→ **Instructions to follow**:
Please set down each line of the data again, unchanged.

→ **Input records**:
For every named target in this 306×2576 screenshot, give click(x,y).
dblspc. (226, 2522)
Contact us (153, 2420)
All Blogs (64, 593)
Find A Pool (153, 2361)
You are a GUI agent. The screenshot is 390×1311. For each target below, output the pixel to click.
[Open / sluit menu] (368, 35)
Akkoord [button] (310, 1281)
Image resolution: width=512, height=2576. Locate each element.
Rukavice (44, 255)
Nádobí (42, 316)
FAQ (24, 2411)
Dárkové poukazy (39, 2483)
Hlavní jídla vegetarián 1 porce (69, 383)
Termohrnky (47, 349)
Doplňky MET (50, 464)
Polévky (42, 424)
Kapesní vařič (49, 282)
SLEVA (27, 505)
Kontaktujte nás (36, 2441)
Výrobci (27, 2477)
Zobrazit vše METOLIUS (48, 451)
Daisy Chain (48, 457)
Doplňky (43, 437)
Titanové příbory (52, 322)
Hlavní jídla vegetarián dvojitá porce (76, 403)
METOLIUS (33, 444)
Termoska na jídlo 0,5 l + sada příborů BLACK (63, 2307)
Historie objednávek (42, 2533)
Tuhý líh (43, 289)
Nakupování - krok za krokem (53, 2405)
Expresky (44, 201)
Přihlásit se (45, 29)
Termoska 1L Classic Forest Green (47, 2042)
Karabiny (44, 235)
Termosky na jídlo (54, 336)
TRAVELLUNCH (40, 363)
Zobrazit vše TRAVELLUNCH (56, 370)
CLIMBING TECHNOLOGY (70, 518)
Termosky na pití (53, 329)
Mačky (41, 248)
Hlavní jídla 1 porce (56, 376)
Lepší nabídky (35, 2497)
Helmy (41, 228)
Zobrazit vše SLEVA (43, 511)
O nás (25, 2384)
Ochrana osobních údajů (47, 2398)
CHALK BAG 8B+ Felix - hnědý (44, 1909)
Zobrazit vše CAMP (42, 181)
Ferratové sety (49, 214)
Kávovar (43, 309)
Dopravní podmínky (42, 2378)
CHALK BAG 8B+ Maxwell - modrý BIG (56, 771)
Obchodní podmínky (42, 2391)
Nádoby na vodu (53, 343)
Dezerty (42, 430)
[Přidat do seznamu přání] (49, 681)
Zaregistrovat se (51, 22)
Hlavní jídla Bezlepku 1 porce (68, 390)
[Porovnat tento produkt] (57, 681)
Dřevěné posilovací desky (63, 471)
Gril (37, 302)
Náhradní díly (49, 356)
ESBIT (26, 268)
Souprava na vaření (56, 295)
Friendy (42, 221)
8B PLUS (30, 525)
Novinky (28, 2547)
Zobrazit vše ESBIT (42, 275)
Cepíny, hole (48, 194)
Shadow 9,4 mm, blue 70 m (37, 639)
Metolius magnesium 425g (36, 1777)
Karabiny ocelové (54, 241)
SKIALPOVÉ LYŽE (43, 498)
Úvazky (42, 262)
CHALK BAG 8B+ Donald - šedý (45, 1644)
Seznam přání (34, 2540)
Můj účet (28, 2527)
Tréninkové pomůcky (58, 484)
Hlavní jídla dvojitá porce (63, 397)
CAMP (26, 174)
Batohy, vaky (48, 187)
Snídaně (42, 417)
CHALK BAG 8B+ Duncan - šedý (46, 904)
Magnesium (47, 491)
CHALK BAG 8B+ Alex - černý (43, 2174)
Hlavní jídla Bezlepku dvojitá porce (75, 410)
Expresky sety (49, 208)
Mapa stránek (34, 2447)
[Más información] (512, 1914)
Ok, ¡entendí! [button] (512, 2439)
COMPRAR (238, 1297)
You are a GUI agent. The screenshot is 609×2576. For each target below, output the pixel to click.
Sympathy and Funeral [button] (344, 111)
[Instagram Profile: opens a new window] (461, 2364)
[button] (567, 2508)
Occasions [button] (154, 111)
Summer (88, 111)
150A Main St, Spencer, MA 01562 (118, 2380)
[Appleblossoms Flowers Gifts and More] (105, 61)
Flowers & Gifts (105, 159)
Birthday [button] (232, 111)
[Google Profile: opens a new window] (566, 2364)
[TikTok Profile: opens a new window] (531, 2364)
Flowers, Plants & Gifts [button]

→ **Completed exercise**:
For every named target in this 306×2576 screenshot, give click(x,y).
dblspc. (226, 2522)
Contact us (153, 2420)
All Blogs (64, 593)
Find A Pool (153, 2361)
You are a GUI agent. The screenshot is 390×1311. For each target below, output the pixel to click.
[Open / sluit menu] (368, 35)
Akkoord [button] (310, 1281)
Image resolution: width=512, height=2576. Locate each element.
Rukavice (44, 255)
Nádobí (42, 316)
FAQ (24, 2411)
Dárkové poukazy (39, 2483)
Hlavní jídla vegetarián 1 porce (69, 383)
Termohrnky (47, 349)
Doplňky MET (50, 464)
Polévky (42, 424)
Kapesní vařič (49, 282)
SLEVA (27, 505)
Kontaktujte nás (36, 2441)
Výrobci (27, 2477)
Zobrazit vše METOLIUS (48, 451)
Daisy Chain (48, 457)
Doplňky (43, 437)
Titanové příbory (52, 322)
Hlavní jídla vegetarián dvojitá porce (76, 403)
METOLIUS (33, 444)
Termoska na jídlo 0,5 l + sada příborů BLACK (63, 2307)
Historie objednávek (42, 2533)
Tuhý líh (43, 289)
Nakupování - krok za krokem (53, 2405)
Expresky (44, 201)
Přihlásit se (45, 29)
Termoska 1L Classic Forest Green (47, 2042)
Karabiny (44, 235)
Termosky na jídlo (54, 336)
TRAVELLUNCH (40, 363)
Zobrazit vše TRAVELLUNCH (56, 370)
CLIMBING TECHNOLOGY (70, 518)
Termosky na pití (53, 329)
Mačky (41, 248)
Hlavní jídla 1 porce (56, 376)
Lepší nabídky (35, 2497)
Helmy (41, 228)
Zobrazit vše SLEVA (43, 511)
O nás (25, 2384)
Ochrana osobních údajů (47, 2398)
CHALK BAG 8B+ Felix - hnědý (44, 1909)
Zobrazit vše CAMP (42, 181)
Ferratové sety (49, 214)
Kávovar (43, 309)
Dopravní podmínky (42, 2378)
CHALK BAG 8B+ Maxwell - modrý BIG (56, 771)
Obchodní podmínky (42, 2391)
Nádoby na vodu (53, 343)
Dezerty (42, 430)
[Přidat do seznamu přání] (49, 681)
Zaregistrovat se (51, 22)
Hlavní jídla Bezlepku 1 porce (68, 390)
[Porovnat tento produkt] (57, 681)
Dřevěné posilovací desky (63, 471)
Gril (37, 302)
Náhradní díly (49, 356)
ESBIT (26, 268)
Souprava na vaření (56, 295)
Friendy (42, 221)
8B PLUS (30, 525)
Novinky (28, 2547)
Zobrazit vše ESBIT (42, 275)
Cepíny, hole (48, 194)
Shadow 9,4 mm, blue 70 m (37, 639)
Metolius magnesium 425g (36, 1777)
Karabiny ocelové (54, 241)
SKIALPOVÉ LYŽE (43, 498)
Úvazky (42, 262)
CHALK BAG 8B+ Donald - šedý (45, 1644)
Seznam přání (34, 2540)
Můj účet (28, 2527)
Tréninkové pomůcky (58, 484)
Hlavní jídla dvojitá porce (63, 397)
CAMP (26, 174)
Batohy, vaky (48, 187)
Snídaně (42, 417)
CHALK BAG 8B+ Duncan - šedý (46, 904)
Magnesium (47, 491)
CHALK BAG 8B+ Alex - černý (43, 2174)
Hlavní jídla Bezlepku dvojitá porce (75, 410)
Expresky sety (49, 208)
Mapa stránek (34, 2447)
[Más información] (512, 1914)
Ok, ¡entendí! [button] (512, 2439)
COMPRAR (238, 1297)
You are a GUI agent. The screenshot is 609×2576. For each target below, output the pixel to click.
Sympathy and Funeral [button] (344, 111)
[Instagram Profile: opens a new window] (461, 2364)
[button] (567, 2508)
Occasions [button] (154, 111)
Summer (88, 111)
150A Main St, Spencer, MA 01562 (118, 2380)
[Appleblossoms Flowers Gifts and More] (105, 61)
Flowers & Gifts (105, 159)
Birthday [button] (232, 111)
[Google Profile: opens a new window] (566, 2364)
[TikTok Profile: opens a new window] (531, 2364)
Flowers, Plants & Gifts [button]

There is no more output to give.